Beebe in fallAlena Kozyrava’Kolkina

If you’ve ever wondered what the swath of East Hill that’s now Beebe Lake looked like before human intervention, just glance into the marshy woods below Forest Home Drive, a few yards off the trail on the lake’s southeast side. “Before the dam was built, this area was heavily forested, with a creek and a bunch of backwater wetlands,” says Todd Bittner, director of natural areas for Cornell Botanic Gardens, which has stewardship of the lake. “So this was kind of a forested swamp.”

It’s a brilliant morning in July, and Bittner is hiking around the lake with CAM, offering lessons on its history and ecology. Even though it’s the height of summer—campus’s slow season—there’s a fair amount of activity. Joggers run along the pathways; neophyte canoers practice their paddling skills; staffers from Cornell Outdoor Education set up ropes across the small gorge at the lake’s eastern end, creating a sort of miniature zipline for CAU teen adventure campers. And humans aren’t the only ones out and about.
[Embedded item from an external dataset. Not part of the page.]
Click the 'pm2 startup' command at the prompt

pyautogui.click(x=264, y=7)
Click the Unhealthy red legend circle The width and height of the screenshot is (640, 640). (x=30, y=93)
In addition to the several dogs circumnavigating the lake with their owners, two great blue herons repeatedly swoop along the water in search of breakfast. “The lake is amazing for wildlife,” Bittner says. “There’s also a pair of osprey that have a nest near the soccer fields off Game Farm Road, and they’re over here fishing all the time.”

Bittner notes that the Botanic Gardens (formerly called Cornell Plantations) has been updating and expanding signage around the lake in recent years, including adding interpretive displays and numbered markers, so people can report their precise location in case of emergency. Another change: replacing signs that said “WARNING: NATURAL AREA”—which, he says with a laugh, “is so counter to our message”—with ones that say “WELCOME” instead. “Take a moment and look around,” he says. “What college campus could you be standing in the middle of, and be in a place like this?”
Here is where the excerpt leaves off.